====== Extracted entries ======
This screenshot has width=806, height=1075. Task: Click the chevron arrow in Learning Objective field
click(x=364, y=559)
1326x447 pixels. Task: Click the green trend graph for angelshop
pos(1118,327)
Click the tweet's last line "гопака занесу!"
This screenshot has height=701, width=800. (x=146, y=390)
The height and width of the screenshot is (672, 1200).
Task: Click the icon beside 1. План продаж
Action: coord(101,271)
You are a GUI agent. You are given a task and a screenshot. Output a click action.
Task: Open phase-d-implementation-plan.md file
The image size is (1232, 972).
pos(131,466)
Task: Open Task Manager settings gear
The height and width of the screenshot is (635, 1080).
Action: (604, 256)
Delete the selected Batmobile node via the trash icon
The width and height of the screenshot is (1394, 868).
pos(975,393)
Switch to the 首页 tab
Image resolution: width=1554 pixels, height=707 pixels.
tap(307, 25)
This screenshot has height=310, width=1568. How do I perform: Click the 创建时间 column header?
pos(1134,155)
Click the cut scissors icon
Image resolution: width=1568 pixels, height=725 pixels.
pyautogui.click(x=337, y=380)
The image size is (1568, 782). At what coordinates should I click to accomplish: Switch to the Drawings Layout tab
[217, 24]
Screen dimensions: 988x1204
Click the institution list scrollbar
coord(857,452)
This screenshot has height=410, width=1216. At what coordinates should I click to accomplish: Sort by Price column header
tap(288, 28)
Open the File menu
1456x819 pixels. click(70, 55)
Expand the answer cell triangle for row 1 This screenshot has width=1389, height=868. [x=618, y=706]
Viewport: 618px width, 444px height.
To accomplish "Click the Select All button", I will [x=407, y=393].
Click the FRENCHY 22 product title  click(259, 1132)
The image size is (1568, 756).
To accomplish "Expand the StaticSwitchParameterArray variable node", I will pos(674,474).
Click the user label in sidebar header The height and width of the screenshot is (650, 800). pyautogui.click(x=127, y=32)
======
**Stated task**
Rewrite the records from the start through the line containing "pos(1118,327)", inclusive, changing "trend graph" to "line chart" and leaving everything else unchanged.

**Reply to the task**
This screenshot has width=806, height=1075. Task: Click the chevron arrow in Learning Objective field
click(x=364, y=559)
1326x447 pixels. Task: Click the green line chart for angelshop
pos(1118,327)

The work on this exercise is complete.